#### Written exercise A
Answer these questions from the passage on processor naming below:
(i) Which three socket names does the passage list?
(ii) In an Intel socket name, what does the number indicate?
(iii) For ARM, which two things does the passage say need not correspond?
#### Written exercise B
Extend the passage on processor naming below, picking up after its final sentence.

#### Provided text
━━━━━━━━

What do they gain from giving everything the most confusing names possible?

Sockets LGA1155, LGA1150, LGA1151. CPUs only differentiated by a jumble of digits anymore.

Something is seriously wrong with your product naming strategy when it needs to be clarified that ARM7 != ARMv7.

1 comments

Intel uses the letters to indicate the type of connection between the CPU and motherboard. So LGA = Land Grid Array [1]. The number is the number of pins/contacts connecting the CPU to the motherboard. So LGA1155 is a Land Grid Array Socket with 1,155 pins.

It's definitely not random, at least not with Intel. ARM is confusing as hell though. Part of the issue is that there is the ARM Instruction Set Architecture (ISA) that has different versions, and then there are different ARM CPU architectures, but those two don't necessarily need to correspond.

[1] https://en.wikipedia.org/wiki/Land_grid_array

So LGA1155 is a Land Grid Array Socket with 1,155 pins.

━━━━━━━━

#### Provided information
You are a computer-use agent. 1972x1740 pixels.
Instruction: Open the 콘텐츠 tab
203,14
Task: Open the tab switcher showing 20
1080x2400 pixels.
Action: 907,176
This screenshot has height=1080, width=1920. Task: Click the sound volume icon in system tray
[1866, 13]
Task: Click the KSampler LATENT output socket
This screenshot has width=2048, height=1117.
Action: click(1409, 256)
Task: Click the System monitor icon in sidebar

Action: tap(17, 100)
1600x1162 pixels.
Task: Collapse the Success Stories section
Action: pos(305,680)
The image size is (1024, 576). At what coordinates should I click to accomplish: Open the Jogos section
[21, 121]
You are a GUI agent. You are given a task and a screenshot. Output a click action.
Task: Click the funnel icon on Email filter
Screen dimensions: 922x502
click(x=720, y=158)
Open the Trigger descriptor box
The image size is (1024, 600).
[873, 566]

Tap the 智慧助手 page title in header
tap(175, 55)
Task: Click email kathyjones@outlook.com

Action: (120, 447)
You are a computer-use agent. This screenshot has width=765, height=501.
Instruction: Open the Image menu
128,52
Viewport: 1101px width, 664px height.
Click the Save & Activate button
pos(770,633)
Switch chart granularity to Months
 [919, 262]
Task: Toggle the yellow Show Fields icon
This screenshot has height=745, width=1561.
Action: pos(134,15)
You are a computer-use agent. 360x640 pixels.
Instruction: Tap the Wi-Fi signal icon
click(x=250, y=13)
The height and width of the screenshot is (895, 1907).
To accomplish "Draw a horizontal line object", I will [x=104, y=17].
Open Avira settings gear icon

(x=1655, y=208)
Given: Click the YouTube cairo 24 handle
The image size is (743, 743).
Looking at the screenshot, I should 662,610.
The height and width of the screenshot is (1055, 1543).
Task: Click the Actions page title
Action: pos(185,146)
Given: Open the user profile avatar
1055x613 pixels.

━━━━━━━━

#### Task answer A
(i) LGA1155, LGA1150 and LGA1151.
(ii) The number of pins or contacts that connect the CPU to the motherboard.
(iii) The versions of the ARM Instruction Set Architecture (ISA) and the different ARM CPU architectures.

#### Task answer B
Their scheme may be somewhat internally consistent (until they change it again next year). The information it conveys remains completely useless.

Nobody cares about the number of pins on a socket or which "generation" a CPU belongs to.

We want to know which CPU is compatible to which socket, and how CPUs compare on their key metrics.

So here's a useful naming scheme: Sockets should be called S1, S2, S3 [...]

CPUs should be called: S1-8-40W-PM15000

That would be an 8 core CPU for Socket S1 that draws 40W and scores PassMark 15000.

If Intel & co insist on making us sift through hostile numeric identifiers then they should at least make them useful.